I have a fitted model using the segmented package. This consists of 1 segmented variable and some categorical variables. The problem is that when I use the model for prediction, it only predicts using the segmented variable.
The problem can be recreated with this code:
n=10
x=rep(seq(-3,3,l=n), 2)
z=c(rep(1, 10), rep(0, 10))
set.seed(1515)
y <- (x<0)*x/2 + 1 + 0.5*z + rnorm(x,sd=0.15)
segm <- segmented(lm(y ~ x + as.factor(z)), ~ x, psi=0.5)
newdf <- data.frame(expand.grid(x=seq(-3, 3, 0.5), z=c("1", "0")))
newdf$p1 <- predict(segm, newdata = newdf)
plot(newdf$x, newdf$p1)
You can see that the predict function returns the exact same value irrespective of the z variable value.
I would have expected the effect of the z variable to be included.
I have tried extracting the components of the prediction with type="terms"
which is what is in the package documentation but this doesn't seem to work either:
Error in match.arg(type) : 'arg' should be one of “link”, “response”
In the version I have, (I know some in the comments couldn't replicate the problem) the problem appears to be when the function identifies the variables and corresponding coefficients to include in the prediction (you can follow along using debugonce(predict.segmented)
until line 150-151:
nomiOK <- intersect(names(estcoef.noV), colnames(X.noV))
The column names of X.noV
are the variable names in newdata
and the names of estcoef.noV
are the coefficient names. In the data, the variable is z
, but the corresponding coefficient name is z1
, so this doesn't work. Here are a couple of examples to show how this operates.
Here's a way you could make it work. First, we'll build your data:
library(segmented)
n=10
x=rep(seq(-3,3,l=n), 2)
z=as.factor(c(rep(1, 10), rep(0, 10)))
set.seed(1515)
y <- (x<0)*x/2 + 1 + 0.5*(z == 2) + rnorm(x,sd=0.15)

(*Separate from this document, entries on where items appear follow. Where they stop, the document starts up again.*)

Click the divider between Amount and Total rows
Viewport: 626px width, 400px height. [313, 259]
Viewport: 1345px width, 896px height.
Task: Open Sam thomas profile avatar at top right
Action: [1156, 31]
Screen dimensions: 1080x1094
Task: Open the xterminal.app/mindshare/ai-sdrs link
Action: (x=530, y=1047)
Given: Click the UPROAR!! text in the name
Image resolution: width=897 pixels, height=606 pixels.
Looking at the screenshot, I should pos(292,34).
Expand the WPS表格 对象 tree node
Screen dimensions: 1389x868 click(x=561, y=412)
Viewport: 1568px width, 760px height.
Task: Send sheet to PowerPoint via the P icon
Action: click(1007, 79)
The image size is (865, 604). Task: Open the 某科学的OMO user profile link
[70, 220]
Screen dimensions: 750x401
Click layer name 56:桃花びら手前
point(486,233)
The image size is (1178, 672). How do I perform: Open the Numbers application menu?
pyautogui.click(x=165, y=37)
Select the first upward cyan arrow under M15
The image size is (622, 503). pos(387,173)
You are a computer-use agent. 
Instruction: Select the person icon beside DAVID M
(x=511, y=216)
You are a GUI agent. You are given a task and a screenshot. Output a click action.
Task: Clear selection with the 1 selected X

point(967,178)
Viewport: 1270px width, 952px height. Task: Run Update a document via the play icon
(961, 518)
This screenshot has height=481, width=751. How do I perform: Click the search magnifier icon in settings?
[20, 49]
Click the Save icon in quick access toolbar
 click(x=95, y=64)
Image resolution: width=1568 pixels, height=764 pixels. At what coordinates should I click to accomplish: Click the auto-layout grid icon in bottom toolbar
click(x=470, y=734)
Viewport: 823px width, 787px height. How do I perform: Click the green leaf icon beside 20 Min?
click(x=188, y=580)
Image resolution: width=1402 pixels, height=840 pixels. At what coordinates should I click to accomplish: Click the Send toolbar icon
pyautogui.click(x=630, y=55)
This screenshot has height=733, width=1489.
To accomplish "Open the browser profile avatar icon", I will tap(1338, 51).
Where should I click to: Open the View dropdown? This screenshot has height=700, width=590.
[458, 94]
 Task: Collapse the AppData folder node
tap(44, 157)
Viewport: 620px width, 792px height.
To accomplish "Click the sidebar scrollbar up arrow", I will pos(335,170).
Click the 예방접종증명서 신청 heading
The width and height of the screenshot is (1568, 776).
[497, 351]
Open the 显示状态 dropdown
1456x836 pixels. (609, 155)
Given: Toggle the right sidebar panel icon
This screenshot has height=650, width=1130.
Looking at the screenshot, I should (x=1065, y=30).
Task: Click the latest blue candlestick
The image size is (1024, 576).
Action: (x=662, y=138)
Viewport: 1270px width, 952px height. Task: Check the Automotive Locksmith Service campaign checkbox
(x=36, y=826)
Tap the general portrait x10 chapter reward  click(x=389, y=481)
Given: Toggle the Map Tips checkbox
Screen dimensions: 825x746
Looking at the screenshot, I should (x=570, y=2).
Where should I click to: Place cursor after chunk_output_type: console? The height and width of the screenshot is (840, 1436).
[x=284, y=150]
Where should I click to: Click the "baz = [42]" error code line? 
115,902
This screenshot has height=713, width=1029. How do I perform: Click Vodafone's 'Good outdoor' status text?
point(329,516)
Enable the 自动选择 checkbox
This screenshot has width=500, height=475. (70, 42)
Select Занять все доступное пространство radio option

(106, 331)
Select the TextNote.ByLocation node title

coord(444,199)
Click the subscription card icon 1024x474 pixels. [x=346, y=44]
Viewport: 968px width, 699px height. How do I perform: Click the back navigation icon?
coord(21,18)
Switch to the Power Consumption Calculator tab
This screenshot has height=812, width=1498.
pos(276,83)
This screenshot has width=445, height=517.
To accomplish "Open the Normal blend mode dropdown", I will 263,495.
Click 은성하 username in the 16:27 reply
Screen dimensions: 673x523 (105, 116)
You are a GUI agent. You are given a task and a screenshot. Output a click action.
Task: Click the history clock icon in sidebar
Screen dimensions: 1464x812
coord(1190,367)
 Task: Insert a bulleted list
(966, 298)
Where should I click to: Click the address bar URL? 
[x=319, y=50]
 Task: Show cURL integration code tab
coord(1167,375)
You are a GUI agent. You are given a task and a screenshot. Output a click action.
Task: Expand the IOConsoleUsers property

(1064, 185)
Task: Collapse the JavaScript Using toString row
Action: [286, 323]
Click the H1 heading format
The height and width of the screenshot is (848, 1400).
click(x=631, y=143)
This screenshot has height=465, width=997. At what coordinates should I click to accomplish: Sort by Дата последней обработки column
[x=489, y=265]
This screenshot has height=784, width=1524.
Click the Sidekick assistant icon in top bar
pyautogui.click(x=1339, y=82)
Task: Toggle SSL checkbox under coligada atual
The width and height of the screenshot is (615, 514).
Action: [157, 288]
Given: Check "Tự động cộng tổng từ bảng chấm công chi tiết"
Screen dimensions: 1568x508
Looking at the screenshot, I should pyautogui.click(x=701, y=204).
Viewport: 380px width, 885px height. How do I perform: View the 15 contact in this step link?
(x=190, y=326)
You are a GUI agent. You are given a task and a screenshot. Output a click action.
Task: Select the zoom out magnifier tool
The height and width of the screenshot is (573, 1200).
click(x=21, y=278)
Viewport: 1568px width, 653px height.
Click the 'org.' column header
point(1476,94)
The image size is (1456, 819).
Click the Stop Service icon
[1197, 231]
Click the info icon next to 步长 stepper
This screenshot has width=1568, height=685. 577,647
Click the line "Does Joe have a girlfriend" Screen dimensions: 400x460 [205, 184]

dat <- data.frame(x=x, z=z, y=y)
Now, use the same segmented()
call, but save the linear model that is used as input to segmented()
as an object - you can do this inline.
segm <- segmented(lmod <- lm(y ~ x + z, data=dat), ~ x, psi=0.5)
Generate your new data as before, making z
the appropriate factor.
newdf <- data.frame(expand.grid(y = 0,
x=seq(-3, 3, 0.5),
z=factor(1:2, labels=c(0,1))))
Here is where the difference comes - you also need to make the model matrix for the input linear model using the new data frame as the data. Note, you have to put values in the new data frame for the dependent variable, but they can be anything as they are not used in the construction of the model matrix. That's why I used y=0
above.
X <- model.matrix(lmod, data=newdf)
Now, attach to newer
all the columns from X
that aren't already there. You need to do this because the function checks that all variables in the formula are there (e.g., z
has to be in the data), but later on when the calculations are done, z1
will also have to be there.
newdf <- cbind(newdf, X[,setdiff(colnames(X), names(newdf))])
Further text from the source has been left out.